Administrative tribunals, as creatures of statute, do not have the power to award costs unless this power is granted to them through legislation. The adjudicator found that under s.17.1 of the Statutory Powers Procedure Act, the Ontario Human Rights Tribunal does have the power to award costs in some circumstances. The requirements for the Tribunal to exercise the power to award costs were not met in this case and therefore the adjudicator had no authority to make a costs award.

The respondent alternatively requested that the adjudicator exercise their discretion and make a monetary award against the applicant, as he alleged that withdrawing the application constituted an abuse of the tribunal's process. The adjudicator found that this was merely another way to frame the request for costs and that, regardless, the applicant had not in any way abused the process. On the basis of the respondent's own evidence, the respondent did delay in accepting Ms.
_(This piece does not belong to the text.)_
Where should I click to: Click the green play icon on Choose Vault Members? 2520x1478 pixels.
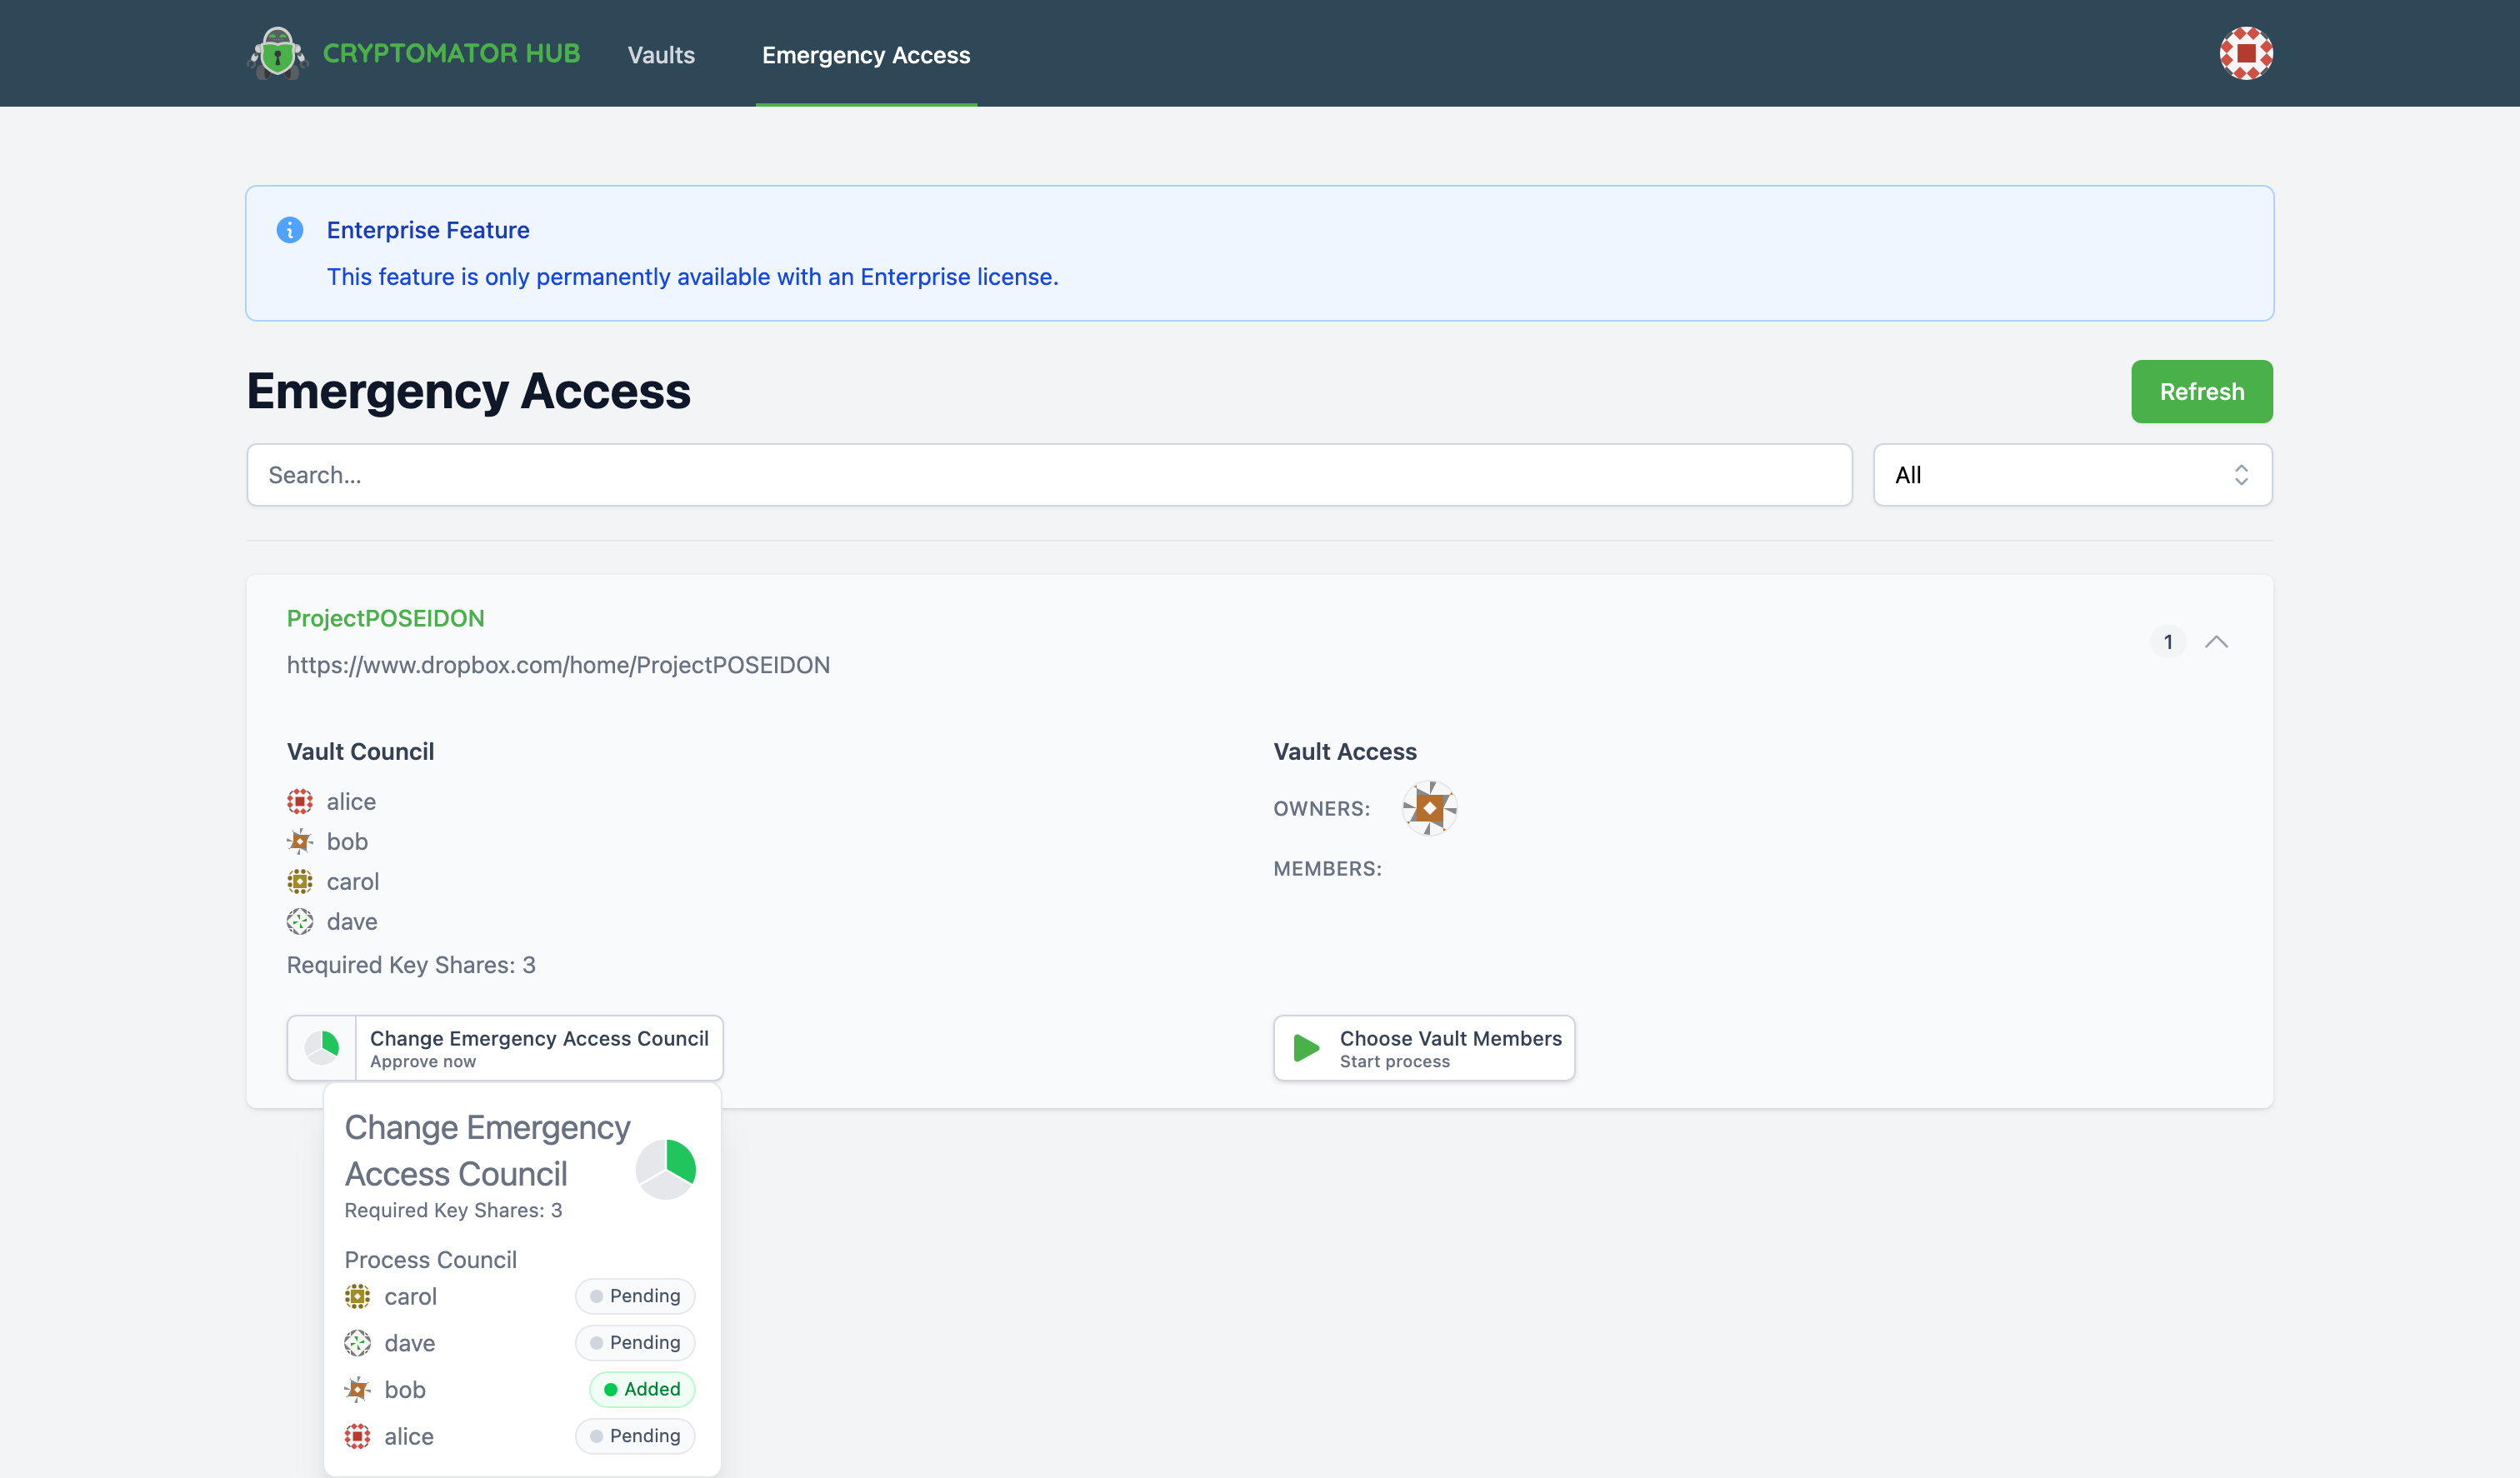(1304, 1047)
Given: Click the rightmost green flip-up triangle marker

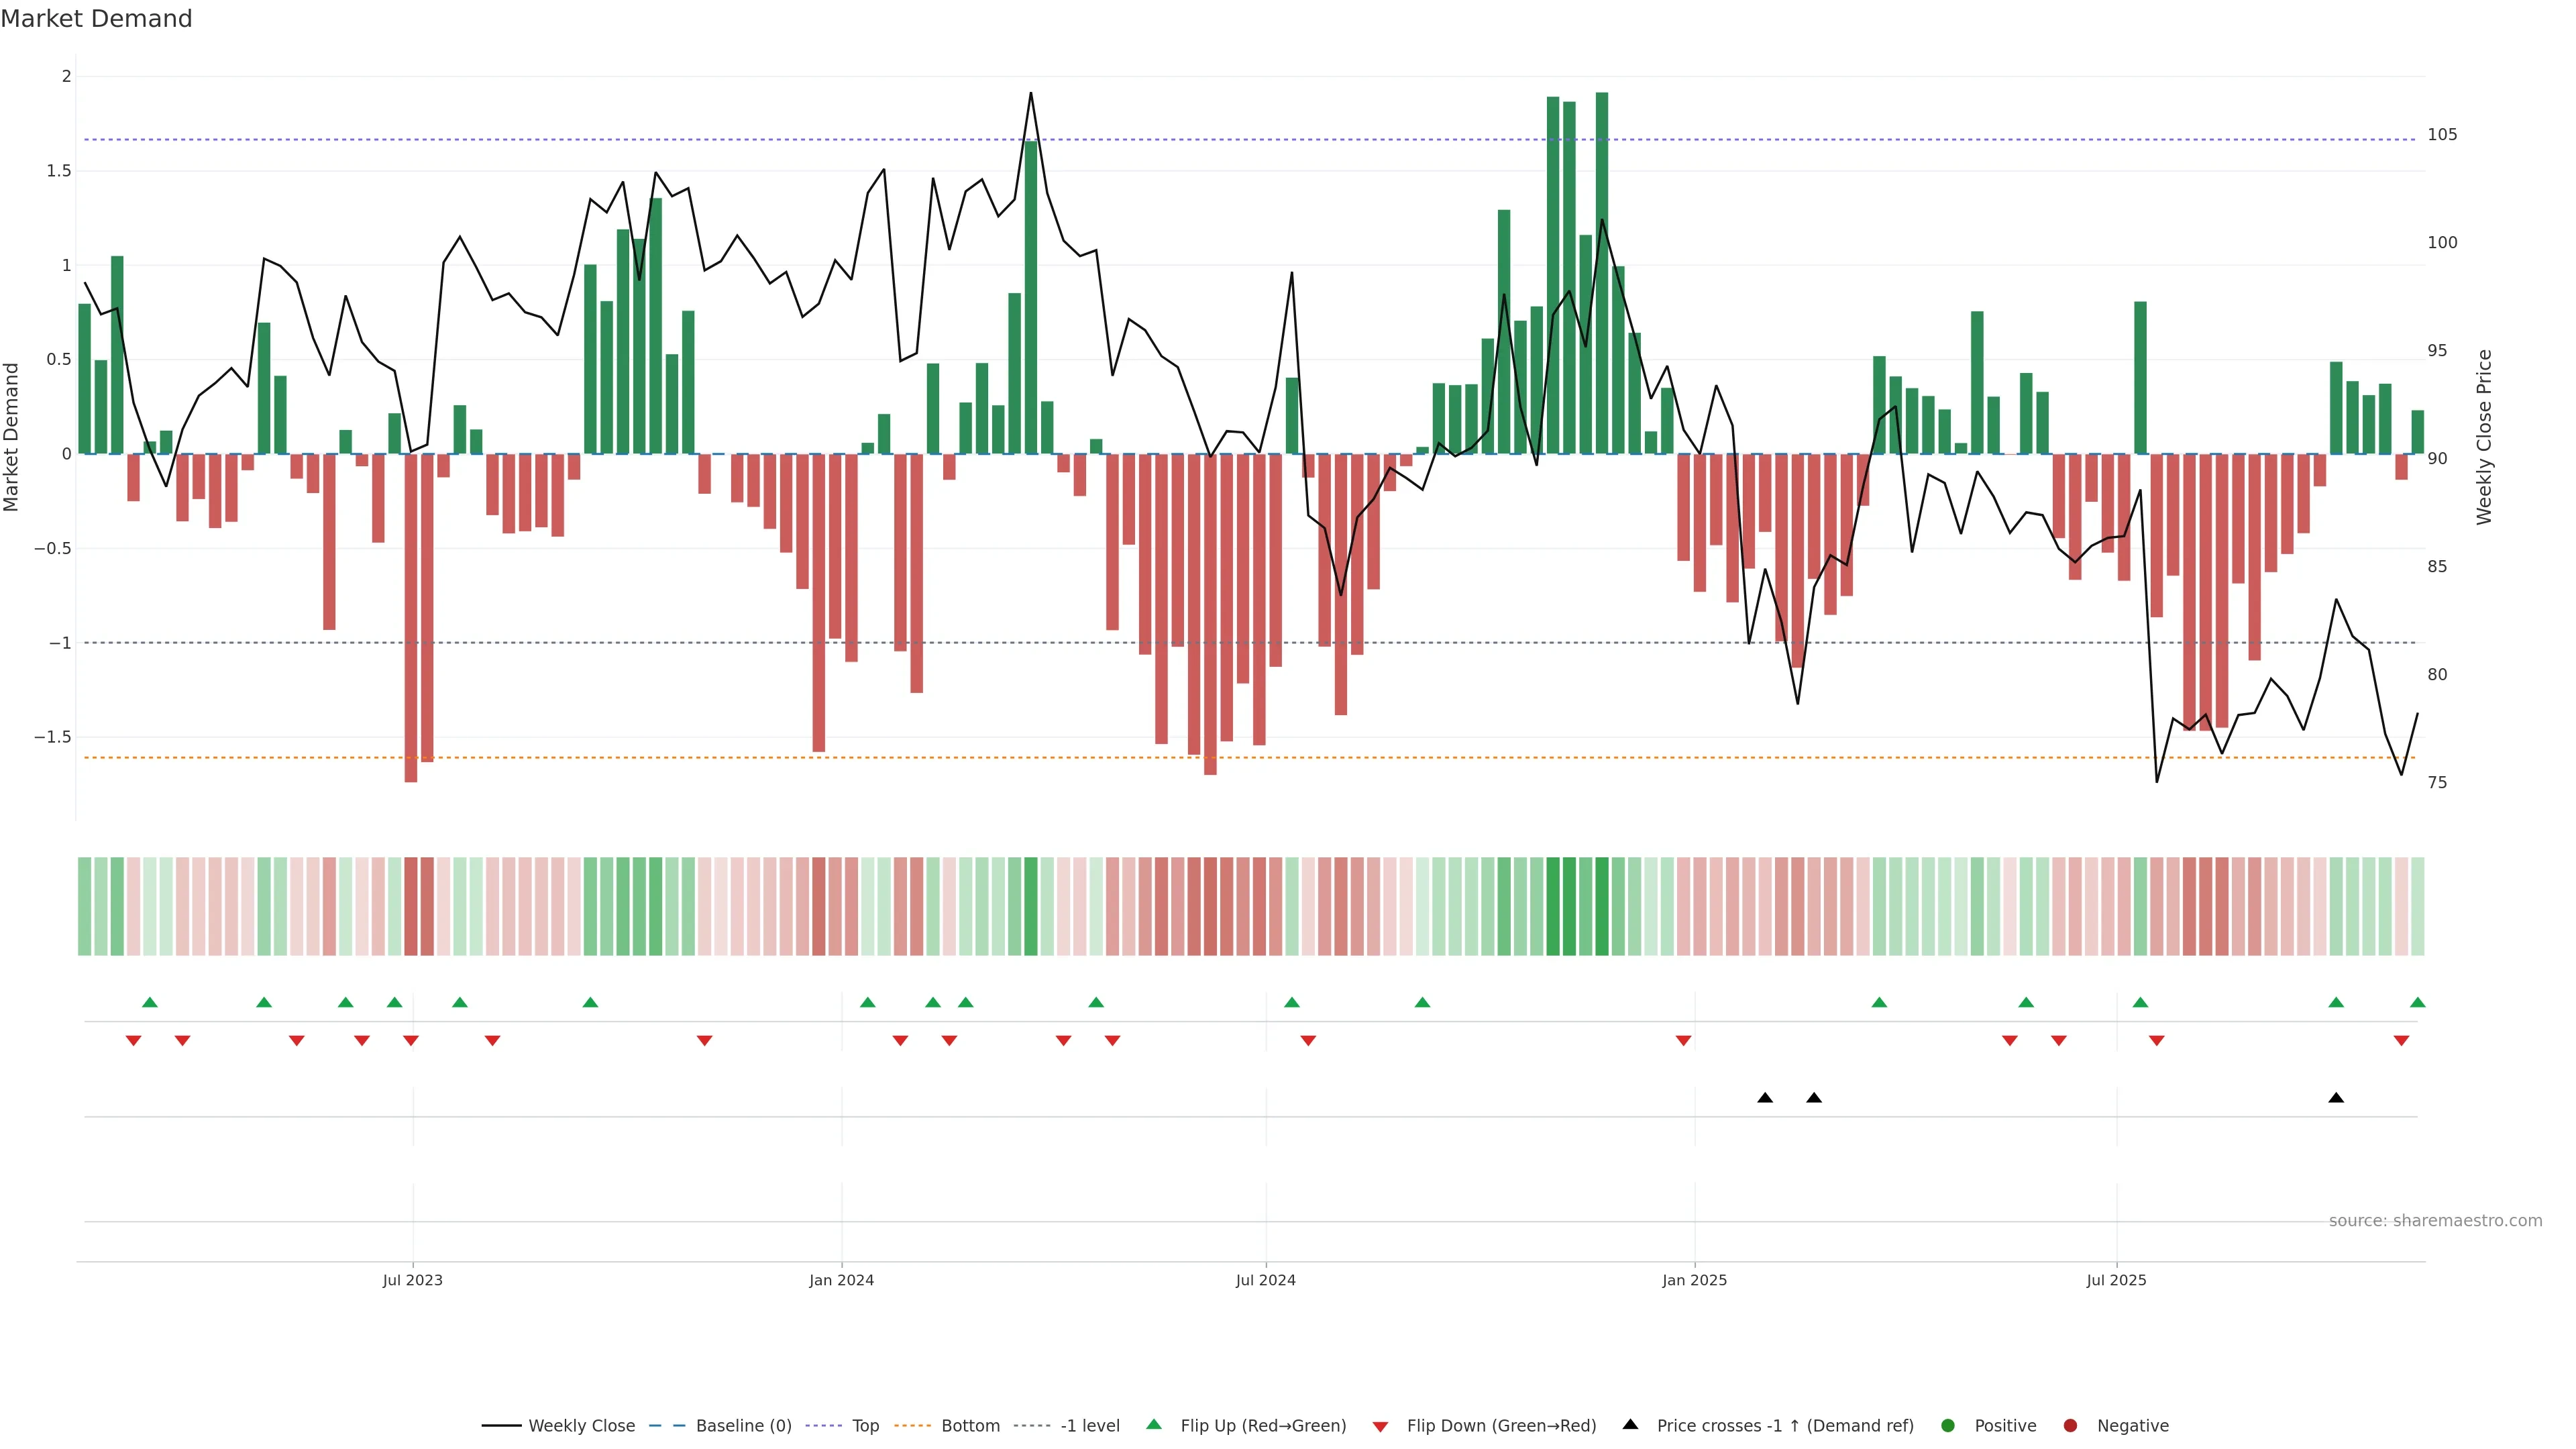Looking at the screenshot, I should (2417, 1002).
MacDonald's application for a gym membership and in his view would have been justified in refusing it outright. The application therefore raised important and novel questions about the scope of the Code and its application to transgender individuals. Further, it was found that the respondents may have caused unnecessary legal costs by raising spurious preliminary issues, including constitutional arguments which they later abandoned and extensive production of the applicant's entire medical history, some of which was completely irrelevant to the issues in the application.